== Segment start ==

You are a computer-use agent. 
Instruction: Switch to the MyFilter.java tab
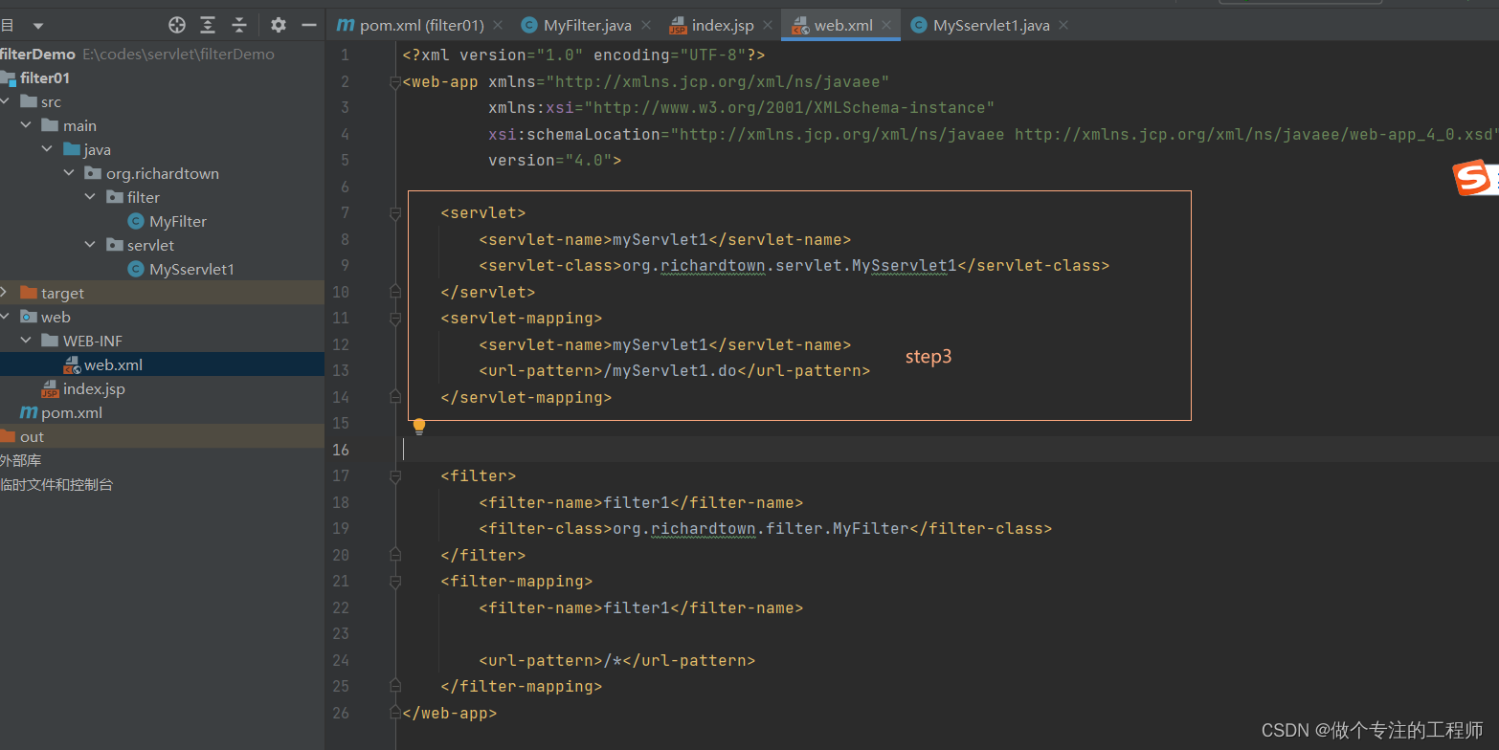(585, 26)

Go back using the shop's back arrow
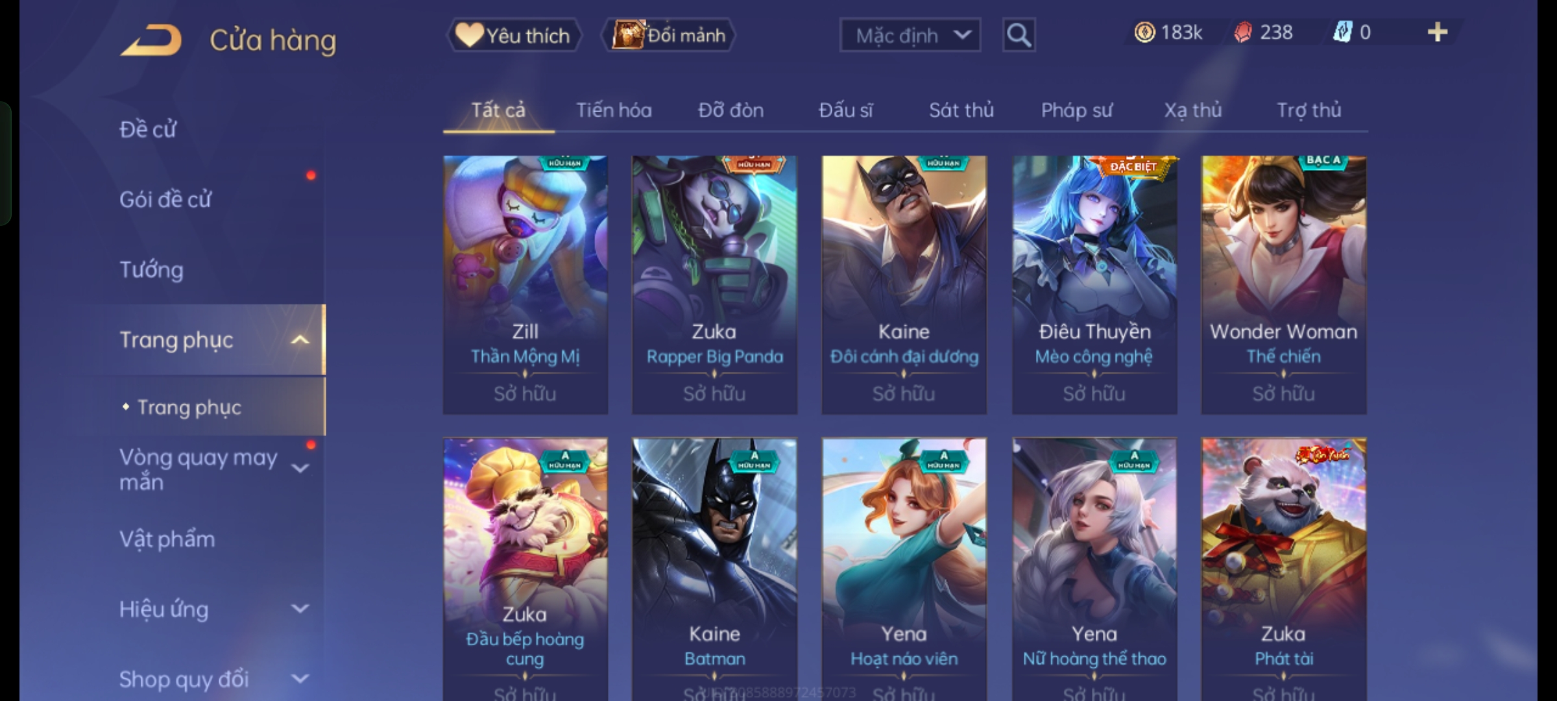tap(151, 40)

== Segment end ==

ASSIGNMENT: Exact output of each line above is wanted, without the pictures.

WRITTEN SOLUTION:
You are a computer-use agent. 
Instruction: Switch to the MyFilter.java tab
(585, 26)

Go back using the shop's back arrow
tap(151, 40)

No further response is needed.